TRIBUNA
El Chevrolet, los libros imperfectos y Artur Mas
Como sabemos, «política» —etimológicamente hablando— deriva del griego polis; la ciudad-estado que sirve de base a la organización política y territorial de la antigua Grecia. Parece abarcar todo aquello que se refiere al Estado. Una unidad de vida total. A menudo se dice también que la política es el arte de lo posible y quizá por eso un conjunto dudosamente espontáneo y libre de ciudadanos catalanes se consideran a sí mismos meros instrumentos al servicio del Estado Español. Y albergan la esperanza de que ellos solos, constituidos a su vez en nación, puedan llegar a proyectarse sobre la realidad histórica. Pero el poder actúa a través del Derecho y los nacionalistas catalanes se sienten atados de pies y manos por la legislación española en lo que al tema se refiere. Pues sus aspiraciones se dan de bruces finalmente contra el hosco e imponente farallón gris de la Carta Magna, la cual se yergue de pronto como símbolo de que la política y el Derecho han de estar al servicio siempre de los valores morales más altos. Si bien es considerada por los nacionalistas catalanes como una fosilización estéril que compromete el futuro. Y vuelven ávidos entonces la mirada hacia la figura de Maquiavelo, pues sabemos que en su modo de educar al Príncipe, ya dejó dicho que si bien la traición en sí misma considerada no es una virtud moral, en lo que se refiere en particular al ejercicio del poder, es al menos una virtud política…
Voy pensando en estas cosas justo en el momento en que doblo la esquina de la calle Montera y me adentro en la Gran Vía, encaminando mis pasos en dirección a la Casa del Libro en busca de un libro imperfecto. Pues los libros imperfectos son los que más me gustan. Pese a ser yo una persona asocial y por lo mismo un tanto egoísta, me han invitado esta tarde a la celebración de un cumpleaños, y siempre regalo libros imperfectos. En la macrolibrería sólo encuentro de mi gusto los libros imperfectos. A uno parece que le desprecian y ven un ribete surrealista en su persona si confiesa su preferencia por los libros imperfectos. Piensan incluso que has tomado una sustancia alucinógena si traspones la puerta de la librería buscando a propósito un libro imperfecto. Como si temieran que el libro imperfecto fuera a estallarte en las manos. A mí me parece divertido: es una fiesta dirigirse al librero solicitando un libro imperfecto. Su lapidaria mirada te condena a muerte. Y no precisamente in absentia. Piensa que estas de broma en el mejor de los casos. En el peor, que has abjurado de un sacramento o perpetrado una abyecta bestialidad. Pero, ¿tiene o no un libro imperfecto? —se le inquiere nuevamente—. Con una mirada de asco sacude negativamente la cabeza y te da ostensiblemente la espalda. Y uno entonces se queda helado sólo de pensar, que todos los libros de la macrolibrería de principio a fin, ¡son saludables, rollizos, libros perfectos! Microlibrería en que se administra únicamente el talento.

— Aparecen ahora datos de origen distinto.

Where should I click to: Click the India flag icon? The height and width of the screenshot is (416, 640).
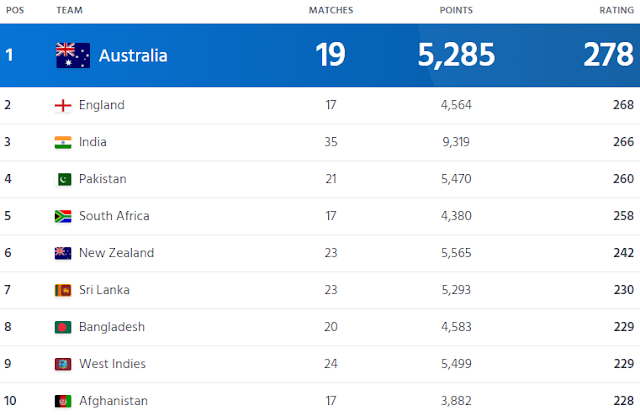pos(63,142)
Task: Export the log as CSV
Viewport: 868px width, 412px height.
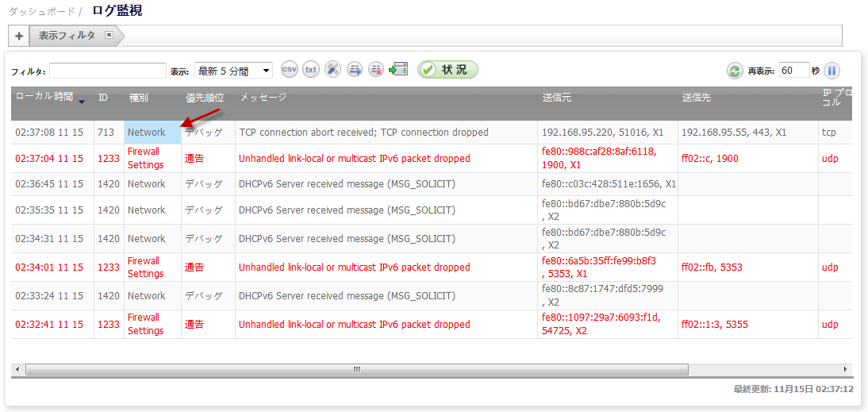Action: click(290, 70)
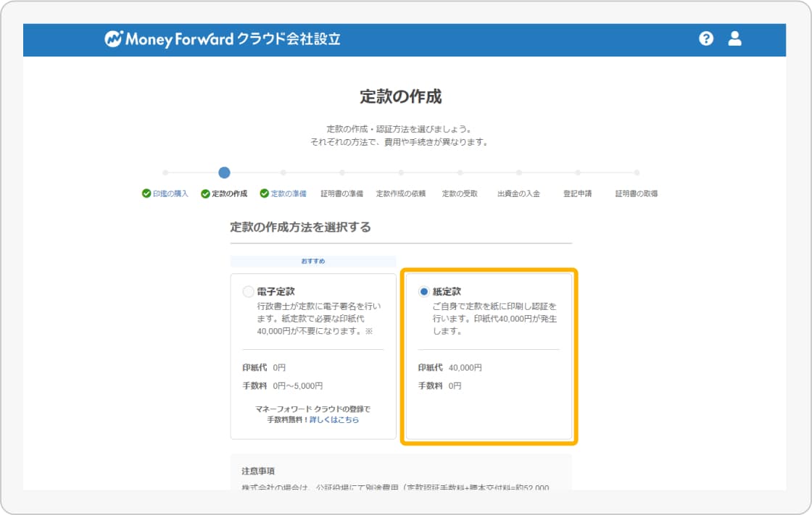Image resolution: width=812 pixels, height=515 pixels.
Task: Click green checkmark beside 定款の作成
Action: pos(205,194)
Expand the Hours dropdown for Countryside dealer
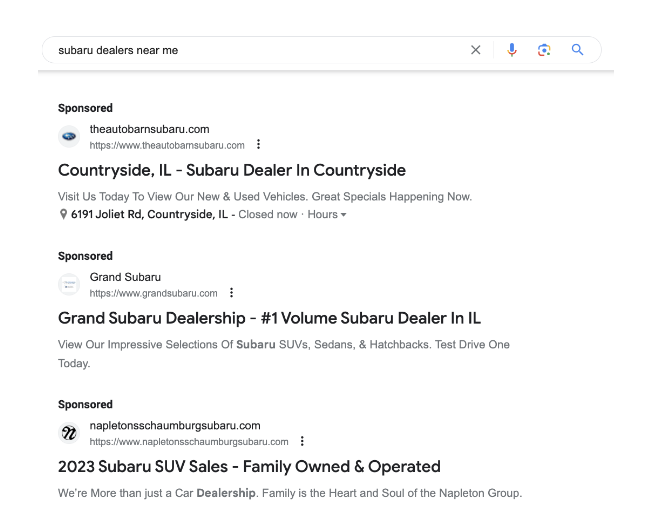Screen dimensions: 645x514 [x=327, y=215]
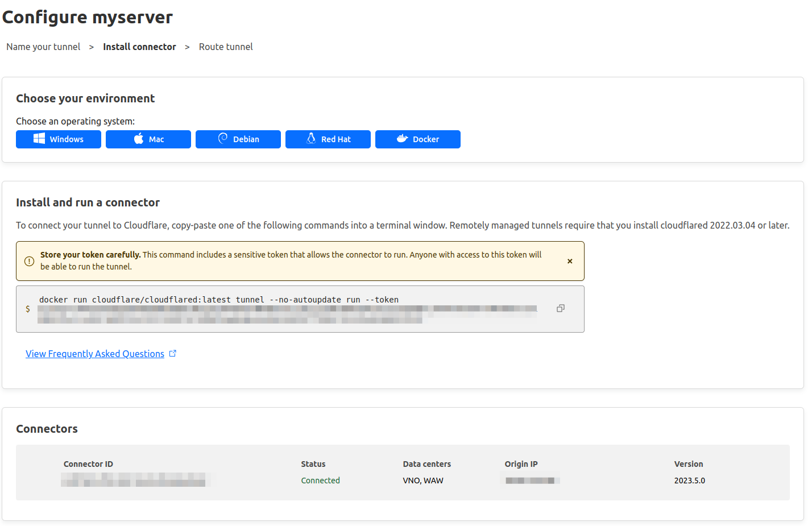Select the Windows logo icon
Viewport: 812px width, 526px height.
tap(38, 139)
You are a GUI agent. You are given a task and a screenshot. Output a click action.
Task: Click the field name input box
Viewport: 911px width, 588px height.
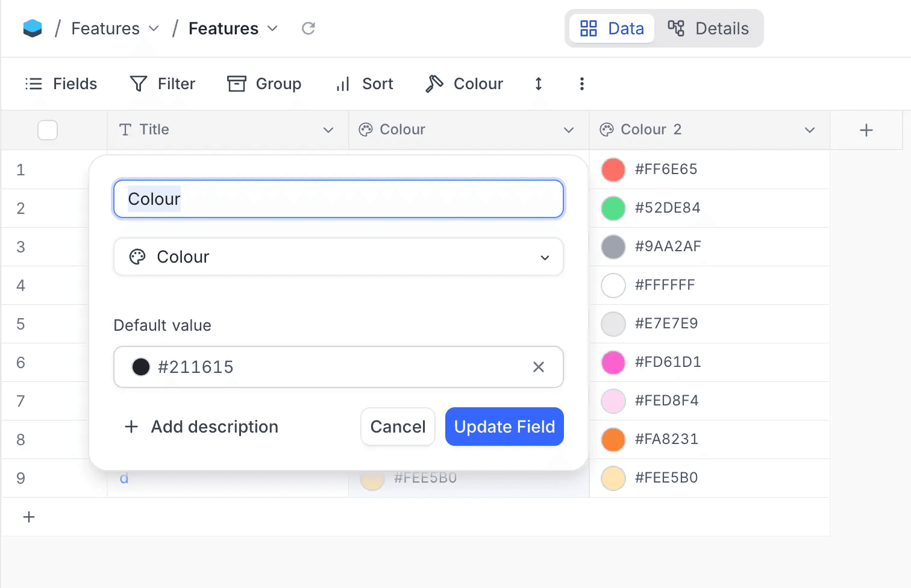[x=338, y=199]
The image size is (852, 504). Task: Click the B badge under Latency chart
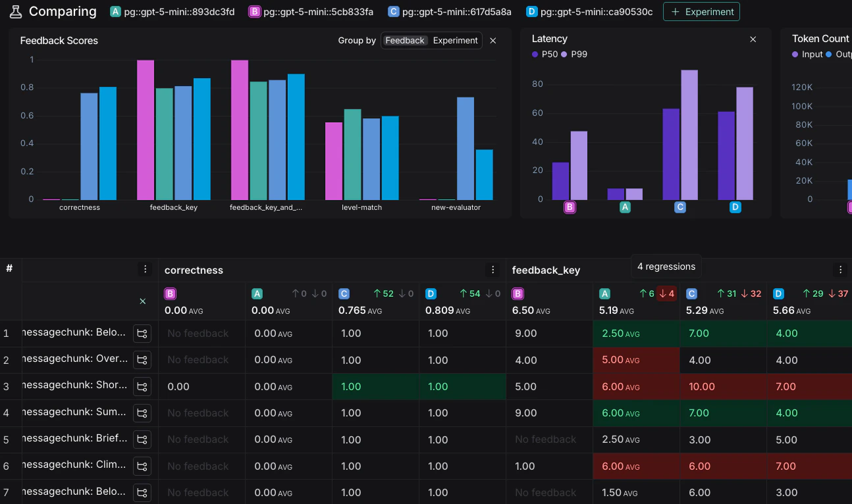(570, 207)
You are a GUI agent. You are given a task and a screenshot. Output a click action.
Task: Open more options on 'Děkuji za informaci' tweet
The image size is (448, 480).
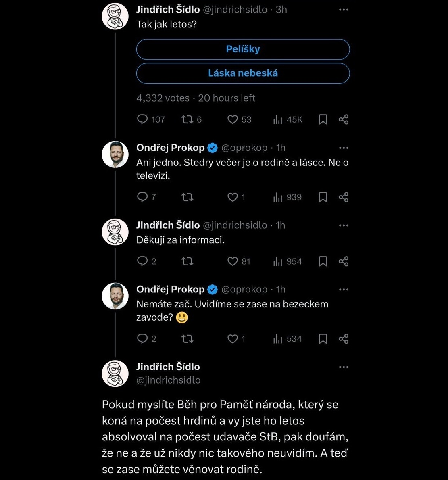[344, 225]
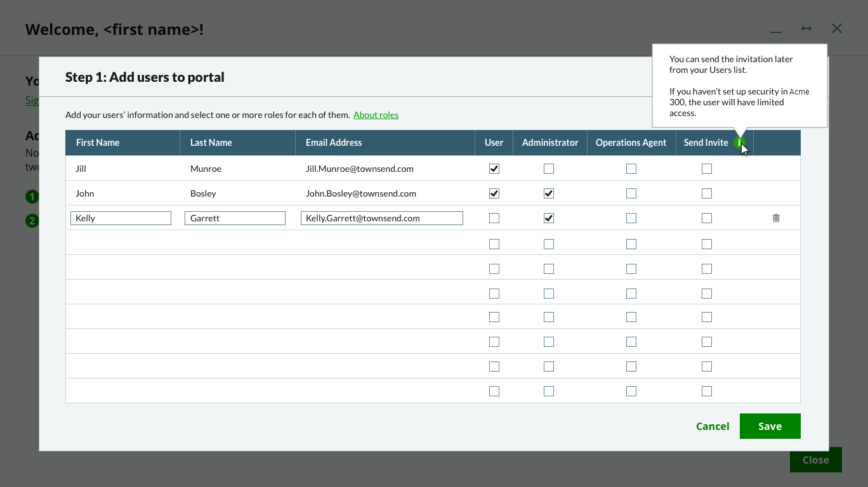Uncheck Administrator for Kelly Garrett
Image resolution: width=868 pixels, height=487 pixels.
click(x=549, y=218)
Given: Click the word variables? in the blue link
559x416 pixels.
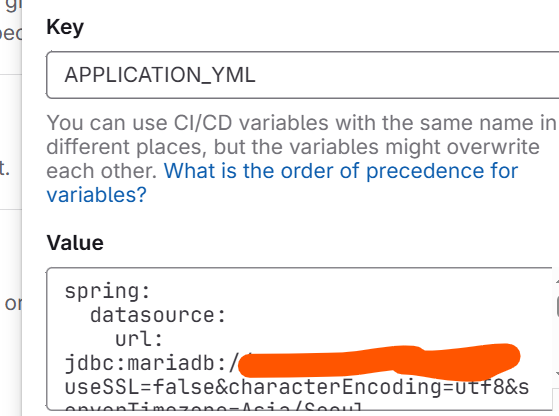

En un kiosco de la Puerta del Sol compro el periódico del día. Y leo con suspicacia las últimas noticias que llegan de Cataluña: al PP catalán también le espían. En el detector de humos de un restaurante junto a su sede de Barcelona hallan camuflados una cámara y un micro. Llueve sobre mojado. Los políticos catalanes, con el telón de fondo del proceso secesionista, se espían entre ellos desconfiados, buscando en el contrario una información sensible que pueda afectar a su honor, intimidad y la propia imagen. Que les acabe debilitando…
Y como en este país se ha puesto al parecer de moda espiarnos taimadamente los unos a los otros, descubro ahora de vuelta en casa desde hace un buen rato, que también yo estoy siendo espiado por mi vecino semioculto tras los visillos de su habitación; mientras declamo en voz alta algo ligero de ropa, el tiempo invita a ello, el poema de F. Pessoa por el que siento debilidad: Al volante del chevrolet por la carretera de sintra. Bien plantado sobre mis piernas le sostengo entonces la mirada; como dándole a entender que empiezo al fin a conocerme y me aguardan en esta vida sensaciones nuevas. Esperanzado y a la vez algo turbado por haber sido descubierto, mi vecino, comienza a retroceder caminando de espaldas hacia el fondo de su habitación. Sin darse apenas prisa. Agitando en el aire suavemente su mano en señal de salutación y despedida. Lo mismo que si fuera un Tuareg y en lugar de hallarnos en medio de un escenario urbano, se encontraran de pronto nuestros pasos —a lo lejos— en mitad del desierto.
Ya en la ducha mi mente es asaltada de pronto, sin previo aviso por un liviano e inquietante pensamiento: «Algo pasa. Ya nadie se suicida por amor…».